I wish your player the best and hope she gets a second opinion. If it's something, it's better to get it treated now than endure more pain than its worth.
 
May 24, 2013
12,461
113
So Cal
The way the situation is described - especially with the parents saying she's running around just fine during other activities - I have a feeling that the girl isn't enjoying playing, or is mentally struggling so badly with her own performance that she's fabricating an excuse not to play. With such a short time left in the season, I'm not sure if there's anything you can do to turn things around.
 
May 6, 2015
2,397
113
thanks for the input, but remember this is 10u rec ball. she was OK fielding before the injury, have not seen her enough since to make a determination (basically have not practiced much since games began, due to time/field limitations). and she was reluctant to swing bat period (or was very late, ie she would wait for it to be over the plate to start to swing). is she not wanting to play because she is struggling, or is she pushing herself too hard to play regardless? mom thinks the former (hence remarks like she ran around on it all weekend prior to tuesdays game). I am really not certain, very torn. never wanted a player to hit the ball in a game more in my life. only player on my team who has not put ball in play (have one other player with no hits, but at least some RBIs, she has put ball in play a few times). but I do not want to push her if she is in pain.
 

bmd

Jan 9, 2015
301
28
Sounds like the parents are forcing her to play when she really doesn't want to.....
 
May 6, 2015
2,397
113
I think the girl is legitimately torn. I think there is some pain, and part of her wants to play, but part of her is saying use injury to not play (either because she is a little embarassed because she is batting poorly, or is trying not to hurt the team, or combination).
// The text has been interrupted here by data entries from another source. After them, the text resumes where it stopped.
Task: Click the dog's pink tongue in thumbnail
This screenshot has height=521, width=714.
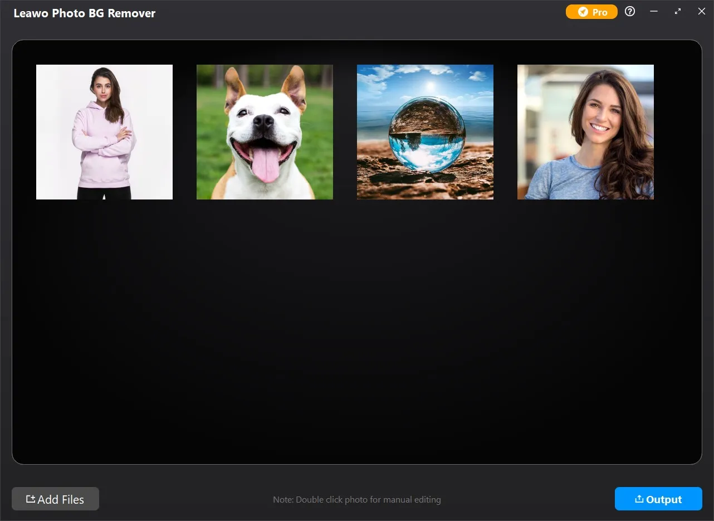Action: pos(266,165)
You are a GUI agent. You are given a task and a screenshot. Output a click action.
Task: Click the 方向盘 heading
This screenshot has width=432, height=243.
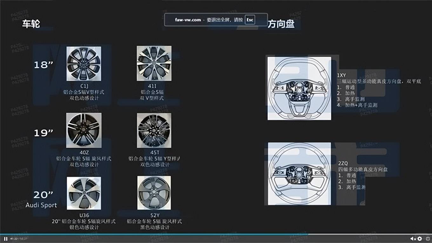281,24
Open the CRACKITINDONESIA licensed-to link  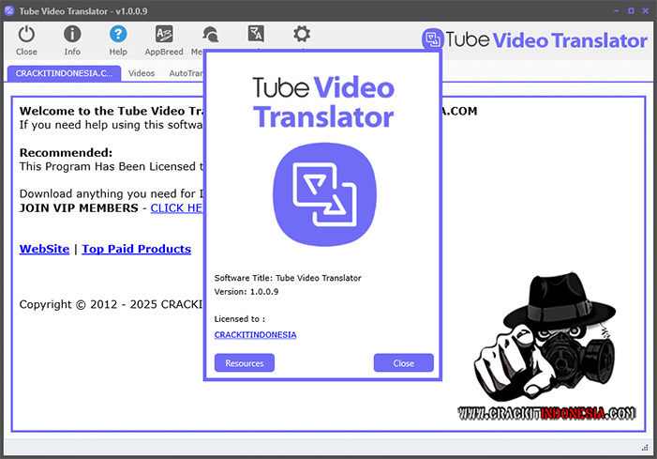pos(255,335)
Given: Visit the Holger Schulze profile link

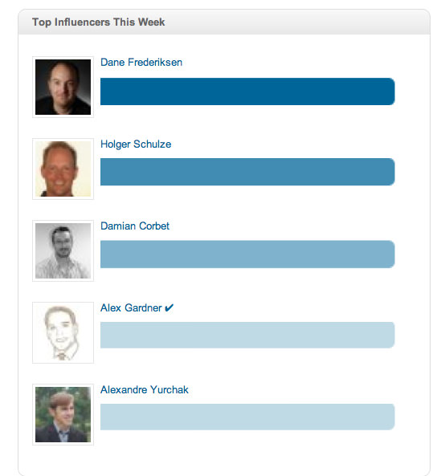Looking at the screenshot, I should pos(136,144).
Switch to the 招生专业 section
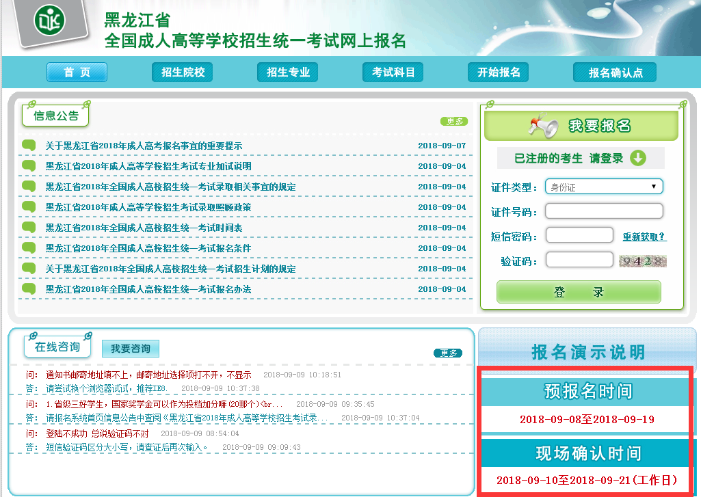701x497 pixels. coord(287,72)
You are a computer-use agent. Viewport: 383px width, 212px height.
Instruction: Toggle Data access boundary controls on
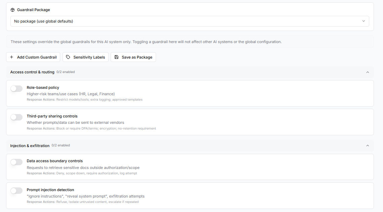(x=16, y=162)

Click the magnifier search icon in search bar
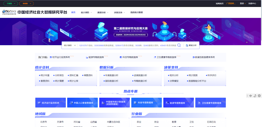click(x=179, y=45)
In any event, I will try to get her to stand in left field for 1st inning, just so we can get game underway (I have 8 as of right now, cannot start with 7). we r home, so we start in field, and I will tell her to not do anything she is not comfortable doing.
 

Ken Krause

Administrator
Admin
May 7, 2008
3,916
113
Mundelein, IL
If you feel like it's more pressure than pain, maybe try telling her tonight you appreciate her coming out so the team can play, and that she should just whatever she can and don't worry about the rest. Tell her if she hits the ball and can't run it out, that's ok, you appreciate her trying. Mostly, tell her just to have fun out there. It's just a game.